# Task objective:
Would you repeat all of the records underneath, exactly as written?

******

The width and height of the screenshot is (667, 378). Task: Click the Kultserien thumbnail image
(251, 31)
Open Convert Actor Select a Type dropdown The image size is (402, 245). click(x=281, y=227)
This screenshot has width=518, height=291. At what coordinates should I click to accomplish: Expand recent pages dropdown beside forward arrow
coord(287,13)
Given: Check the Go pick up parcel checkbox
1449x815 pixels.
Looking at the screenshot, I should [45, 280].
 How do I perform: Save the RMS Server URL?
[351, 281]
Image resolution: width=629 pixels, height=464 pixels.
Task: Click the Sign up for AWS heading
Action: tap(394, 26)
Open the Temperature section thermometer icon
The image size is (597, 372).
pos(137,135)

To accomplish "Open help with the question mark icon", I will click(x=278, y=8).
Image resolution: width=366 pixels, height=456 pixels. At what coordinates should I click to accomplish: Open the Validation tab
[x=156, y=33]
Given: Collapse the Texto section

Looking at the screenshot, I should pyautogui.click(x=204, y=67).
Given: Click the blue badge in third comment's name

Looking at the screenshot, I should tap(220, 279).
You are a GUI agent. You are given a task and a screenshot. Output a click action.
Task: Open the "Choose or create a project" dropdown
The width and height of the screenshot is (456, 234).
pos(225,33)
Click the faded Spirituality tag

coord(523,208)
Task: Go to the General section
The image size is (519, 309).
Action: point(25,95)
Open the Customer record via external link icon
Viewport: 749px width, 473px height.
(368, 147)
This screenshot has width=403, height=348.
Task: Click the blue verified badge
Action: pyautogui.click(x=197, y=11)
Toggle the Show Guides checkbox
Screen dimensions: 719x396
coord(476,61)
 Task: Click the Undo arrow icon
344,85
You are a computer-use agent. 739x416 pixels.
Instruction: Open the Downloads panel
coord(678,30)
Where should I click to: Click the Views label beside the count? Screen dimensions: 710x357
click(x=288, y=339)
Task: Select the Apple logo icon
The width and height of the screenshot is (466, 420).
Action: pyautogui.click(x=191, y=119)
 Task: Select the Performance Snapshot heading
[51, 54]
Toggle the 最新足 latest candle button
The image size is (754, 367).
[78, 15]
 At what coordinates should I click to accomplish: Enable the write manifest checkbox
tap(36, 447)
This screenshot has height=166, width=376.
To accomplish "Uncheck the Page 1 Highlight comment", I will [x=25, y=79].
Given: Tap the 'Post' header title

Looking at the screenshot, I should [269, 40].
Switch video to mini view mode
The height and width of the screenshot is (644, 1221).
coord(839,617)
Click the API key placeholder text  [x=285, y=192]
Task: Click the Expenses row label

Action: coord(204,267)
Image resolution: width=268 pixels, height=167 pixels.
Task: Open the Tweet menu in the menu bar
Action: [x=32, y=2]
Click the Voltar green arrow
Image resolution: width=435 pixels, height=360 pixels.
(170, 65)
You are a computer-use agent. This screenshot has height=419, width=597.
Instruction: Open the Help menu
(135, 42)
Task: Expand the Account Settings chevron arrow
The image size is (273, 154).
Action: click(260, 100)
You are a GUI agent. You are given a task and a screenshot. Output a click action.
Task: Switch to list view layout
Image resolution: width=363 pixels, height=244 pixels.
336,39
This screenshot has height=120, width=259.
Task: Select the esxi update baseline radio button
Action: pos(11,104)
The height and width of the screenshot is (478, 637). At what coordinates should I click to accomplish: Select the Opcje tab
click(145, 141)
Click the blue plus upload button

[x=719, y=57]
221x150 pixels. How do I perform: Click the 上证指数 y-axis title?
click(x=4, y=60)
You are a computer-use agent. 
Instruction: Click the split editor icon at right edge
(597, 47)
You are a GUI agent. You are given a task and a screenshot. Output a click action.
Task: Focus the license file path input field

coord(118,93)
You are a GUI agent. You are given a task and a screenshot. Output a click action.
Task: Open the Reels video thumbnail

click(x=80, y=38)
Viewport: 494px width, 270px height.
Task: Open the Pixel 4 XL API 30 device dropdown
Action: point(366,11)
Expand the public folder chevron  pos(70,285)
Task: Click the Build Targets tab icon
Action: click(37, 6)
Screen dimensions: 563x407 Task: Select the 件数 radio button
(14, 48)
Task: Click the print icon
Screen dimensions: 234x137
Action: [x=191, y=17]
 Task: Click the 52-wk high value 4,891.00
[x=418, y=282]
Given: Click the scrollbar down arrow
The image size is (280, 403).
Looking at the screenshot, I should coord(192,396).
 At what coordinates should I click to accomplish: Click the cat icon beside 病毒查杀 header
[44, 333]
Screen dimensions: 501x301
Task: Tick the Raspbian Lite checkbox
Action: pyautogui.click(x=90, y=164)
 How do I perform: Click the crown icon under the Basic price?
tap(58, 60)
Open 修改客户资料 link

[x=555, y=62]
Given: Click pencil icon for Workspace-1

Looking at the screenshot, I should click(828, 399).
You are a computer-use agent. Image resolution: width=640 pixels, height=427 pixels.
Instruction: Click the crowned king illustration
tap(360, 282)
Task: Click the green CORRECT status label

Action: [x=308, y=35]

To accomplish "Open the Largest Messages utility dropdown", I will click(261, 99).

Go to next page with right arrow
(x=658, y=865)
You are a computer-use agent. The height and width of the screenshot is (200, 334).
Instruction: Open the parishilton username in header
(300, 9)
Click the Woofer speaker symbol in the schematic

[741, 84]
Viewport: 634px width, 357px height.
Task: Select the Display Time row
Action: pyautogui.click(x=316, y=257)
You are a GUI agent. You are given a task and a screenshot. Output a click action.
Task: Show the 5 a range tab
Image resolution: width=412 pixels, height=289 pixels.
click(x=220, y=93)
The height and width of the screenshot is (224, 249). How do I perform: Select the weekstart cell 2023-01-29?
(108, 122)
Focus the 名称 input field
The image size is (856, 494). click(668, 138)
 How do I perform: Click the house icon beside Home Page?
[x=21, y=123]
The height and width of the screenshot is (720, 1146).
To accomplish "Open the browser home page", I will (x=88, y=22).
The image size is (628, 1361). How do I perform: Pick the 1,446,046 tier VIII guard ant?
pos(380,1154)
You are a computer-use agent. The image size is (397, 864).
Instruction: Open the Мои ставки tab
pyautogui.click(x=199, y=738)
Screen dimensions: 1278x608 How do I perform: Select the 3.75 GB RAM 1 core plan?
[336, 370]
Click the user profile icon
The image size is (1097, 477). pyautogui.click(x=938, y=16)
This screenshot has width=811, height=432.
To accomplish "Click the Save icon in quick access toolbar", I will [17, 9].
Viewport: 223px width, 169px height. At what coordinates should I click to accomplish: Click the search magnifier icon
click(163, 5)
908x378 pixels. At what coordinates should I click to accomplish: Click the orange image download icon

******

# Response to the task:
The width and height of the screenshot is (667, 378). Task: Click the Kultserien thumbnail image
(251, 31)
Open Convert Actor Select a Type dropdown The image size is (402, 245). click(x=281, y=227)
This screenshot has width=518, height=291. At what coordinates should I click to accomplish: Expand recent pages dropdown beside forward arrow
coord(287,13)
Given: Check the Go pick up parcel checkbox
1449x815 pixels.
Looking at the screenshot, I should [45, 280].
 How do I perform: Save the RMS Server URL?
[351, 281]
Image resolution: width=629 pixels, height=464 pixels.
Task: Click the Sign up for AWS heading
Action: tap(394, 26)
Open the Temperature section thermometer icon
The image size is (597, 372).
pos(137,135)

To accomplish "Open help with the question mark icon", I will click(x=278, y=8).
Image resolution: width=366 pixels, height=456 pixels. At what coordinates should I click to accomplish: Open the Validation tab
[x=156, y=33]
Given: Collapse the Texto section

Looking at the screenshot, I should pyautogui.click(x=204, y=67).
Given: Click the blue badge in third comment's name

Looking at the screenshot, I should tap(220, 279).
You are a GUI agent. You are given a task and a screenshot. Output a click action.
Task: Open the "Choose or create a project" dropdown
The width and height of the screenshot is (456, 234).
pos(225,33)
Click the faded Spirituality tag

coord(523,208)
Task: Go to the General section
The image size is (519, 309).
Action: point(25,95)
Open the Customer record via external link icon
Viewport: 749px width, 473px height.
(368, 147)
This screenshot has width=403, height=348.
Task: Click the blue verified badge
Action: pyautogui.click(x=197, y=11)
Toggle the Show Guides checkbox
Screen dimensions: 719x396
coord(476,61)
 Task: Click the Undo arrow icon
344,85
You are a computer-use agent. 739x416 pixels.
Instruction: Open the Downloads panel
coord(678,30)
Where should I click to: Click the Views label beside the count? Screen dimensions: 710x357
click(x=288, y=339)
Task: Select the Apple logo icon
The width and height of the screenshot is (466, 420).
Action: pyautogui.click(x=191, y=119)
 Task: Select the Performance Snapshot heading
[51, 54]
Toggle the 最新足 latest candle button
The image size is (754, 367).
[78, 15]
 At what coordinates should I click to accomplish: Enable the write manifest checkbox
tap(36, 447)
This screenshot has height=166, width=376.
To accomplish "Uncheck the Page 1 Highlight comment", I will [x=25, y=79].
Given: Tap the 'Post' header title

Looking at the screenshot, I should [269, 40].
Switch video to mini view mode
The height and width of the screenshot is (644, 1221).
coord(839,617)
Click the API key placeholder text  [x=285, y=192]
Task: Click the Expenses row label

Action: coord(204,267)
Image resolution: width=268 pixels, height=167 pixels.
Task: Open the Tweet menu in the menu bar
Action: [x=32, y=2]
Click the Voltar green arrow
Image resolution: width=435 pixels, height=360 pixels.
(170, 65)
You are a computer-use agent. This screenshot has height=419, width=597.
Instruction: Open the Help menu
(135, 42)
Task: Expand the Account Settings chevron arrow
The image size is (273, 154).
Action: click(260, 100)
You are a GUI agent. You are given a task and a screenshot. Output a click action.
Task: Switch to list view layout
Image resolution: width=363 pixels, height=244 pixels.
336,39
This screenshot has height=120, width=259.
Task: Select the esxi update baseline radio button
Action: pos(11,104)
The height and width of the screenshot is (478, 637). At what coordinates should I click to accomplish: Select the Opcje tab
click(145, 141)
Click the blue plus upload button

[x=719, y=57]
221x150 pixels. How do I perform: Click the 上证指数 y-axis title?
click(x=4, y=60)
You are a computer-use agent. 
Instruction: Click the split editor icon at right edge
(597, 47)
You are a GUI agent. You are given a task and a screenshot. Output a click action.
Task: Focus the license file path input field

coord(118,93)
You are a GUI agent. You are given a task and a screenshot. Output a click action.
Task: Open the Reels video thumbnail

click(x=80, y=38)
Viewport: 494px width, 270px height.
Task: Open the Pixel 4 XL API 30 device dropdown
Action: point(366,11)
Expand the public folder chevron  pos(70,285)
Task: Click the Build Targets tab icon
Action: click(37, 6)
Screen dimensions: 563x407 Task: Select the 件数 radio button
(14, 48)
Task: Click the print icon
Screen dimensions: 234x137
Action: [x=191, y=17]
 Task: Click the 52-wk high value 4,891.00
[x=418, y=282]
Given: Click the scrollbar down arrow
The image size is (280, 403).
Looking at the screenshot, I should coord(192,396).
 At what coordinates should I click to accomplish: Click the cat icon beside 病毒查杀 header
[44, 333]
Screen dimensions: 501x301
Task: Tick the Raspbian Lite checkbox
Action: pyautogui.click(x=90, y=164)
 How do I perform: Click the crown icon under the Basic price?
tap(58, 60)
Open 修改客户资料 link

[x=555, y=62]
Given: Click pencil icon for Workspace-1

Looking at the screenshot, I should click(828, 399).
You are a computer-use agent. Image resolution: width=640 pixels, height=427 pixels.
Instruction: Click the crowned king illustration
tap(360, 282)
Task: Click the green CORRECT status label

Action: [x=308, y=35]

To accomplish "Open the Largest Messages utility dropdown", I will click(261, 99).

Go to next page with right arrow
(x=658, y=865)
You are a computer-use agent. The height and width of the screenshot is (200, 334).
Instruction: Open the parishilton username in header
(300, 9)
Click the Woofer speaker symbol in the schematic

[741, 84]
Viewport: 634px width, 357px height.
Task: Select the Display Time row
Action: pyautogui.click(x=316, y=257)
You are a GUI agent. You are given a task and a screenshot. Output a click action.
Task: Show the 5 a range tab
Image resolution: width=412 pixels, height=289 pixels.
click(x=220, y=93)
The height and width of the screenshot is (224, 249). How do I perform: Select the weekstart cell 2023-01-29?
(108, 122)
Focus the 名称 input field
The image size is (856, 494). click(668, 138)
 How do I perform: Click the house icon beside Home Page?
[x=21, y=123]
The height and width of the screenshot is (720, 1146).
To accomplish "Open the browser home page", I will (x=88, y=22).
The image size is (628, 1361). How do I perform: Pick the 1,446,046 tier VIII guard ant?
pos(380,1154)
You are a computer-use agent. The image size is (397, 864).
Instruction: Open the Мои ставки tab
pyautogui.click(x=199, y=738)
Screen dimensions: 1278x608 How do I perform: Select the 3.75 GB RAM 1 core plan?
[336, 370]
Click the user profile icon
The image size is (1097, 477). pyautogui.click(x=938, y=16)
This screenshot has width=811, height=432.
To accomplish "Click the Save icon in quick access toolbar", I will [17, 9].
Viewport: 223px width, 169px height. At what coordinates should I click to accomplish: Click the search magnifier icon
click(163, 5)
908x378 pixels. At what coordinates should I click to accomplish: Click the orange image download icon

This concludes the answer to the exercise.